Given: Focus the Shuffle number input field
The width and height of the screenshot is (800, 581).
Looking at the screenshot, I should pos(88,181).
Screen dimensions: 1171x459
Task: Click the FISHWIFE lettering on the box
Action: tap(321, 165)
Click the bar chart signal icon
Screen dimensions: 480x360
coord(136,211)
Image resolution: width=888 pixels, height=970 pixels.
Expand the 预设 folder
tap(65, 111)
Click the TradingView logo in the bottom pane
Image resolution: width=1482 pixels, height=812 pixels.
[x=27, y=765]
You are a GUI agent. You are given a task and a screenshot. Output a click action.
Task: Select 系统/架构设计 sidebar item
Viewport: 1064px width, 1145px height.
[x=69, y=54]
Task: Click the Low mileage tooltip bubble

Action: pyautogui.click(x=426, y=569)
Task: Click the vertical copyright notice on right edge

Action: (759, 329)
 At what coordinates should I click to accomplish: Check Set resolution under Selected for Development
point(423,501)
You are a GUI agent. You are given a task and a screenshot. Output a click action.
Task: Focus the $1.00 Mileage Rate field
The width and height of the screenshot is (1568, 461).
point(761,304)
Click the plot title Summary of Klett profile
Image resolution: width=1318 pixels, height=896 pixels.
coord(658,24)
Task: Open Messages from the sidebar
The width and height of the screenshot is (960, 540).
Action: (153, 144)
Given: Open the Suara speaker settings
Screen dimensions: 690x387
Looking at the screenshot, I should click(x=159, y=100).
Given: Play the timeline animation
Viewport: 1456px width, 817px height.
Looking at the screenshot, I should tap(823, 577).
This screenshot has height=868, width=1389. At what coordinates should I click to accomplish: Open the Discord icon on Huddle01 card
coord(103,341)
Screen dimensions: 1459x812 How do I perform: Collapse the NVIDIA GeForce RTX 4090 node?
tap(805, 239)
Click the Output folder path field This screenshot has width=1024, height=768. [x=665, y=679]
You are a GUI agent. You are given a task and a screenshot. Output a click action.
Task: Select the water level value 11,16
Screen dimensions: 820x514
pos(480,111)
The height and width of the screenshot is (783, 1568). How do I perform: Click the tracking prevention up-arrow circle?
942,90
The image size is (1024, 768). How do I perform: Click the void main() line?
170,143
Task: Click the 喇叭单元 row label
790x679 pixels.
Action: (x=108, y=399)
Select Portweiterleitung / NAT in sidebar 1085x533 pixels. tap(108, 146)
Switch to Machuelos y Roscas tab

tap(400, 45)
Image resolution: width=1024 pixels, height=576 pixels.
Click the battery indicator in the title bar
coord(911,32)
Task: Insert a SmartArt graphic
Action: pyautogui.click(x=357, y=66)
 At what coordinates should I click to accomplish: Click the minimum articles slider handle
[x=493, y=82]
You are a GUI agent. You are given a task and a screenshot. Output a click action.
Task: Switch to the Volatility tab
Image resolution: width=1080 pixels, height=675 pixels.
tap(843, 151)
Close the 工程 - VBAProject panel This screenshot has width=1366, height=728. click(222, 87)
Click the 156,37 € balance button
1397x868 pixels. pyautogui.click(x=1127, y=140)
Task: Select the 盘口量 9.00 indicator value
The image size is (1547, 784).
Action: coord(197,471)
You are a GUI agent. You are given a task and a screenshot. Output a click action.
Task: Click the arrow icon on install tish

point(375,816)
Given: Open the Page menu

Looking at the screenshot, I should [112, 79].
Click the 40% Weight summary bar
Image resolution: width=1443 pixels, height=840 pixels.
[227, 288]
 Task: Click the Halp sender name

▬▬▬▬▬▬

Pull out every line of the records that contains the string "Viewport", with case counting.

▶ Solution to this exercise
Viewport: 1064px width, 1145px height.
Viewport: 1456px width, 817px height.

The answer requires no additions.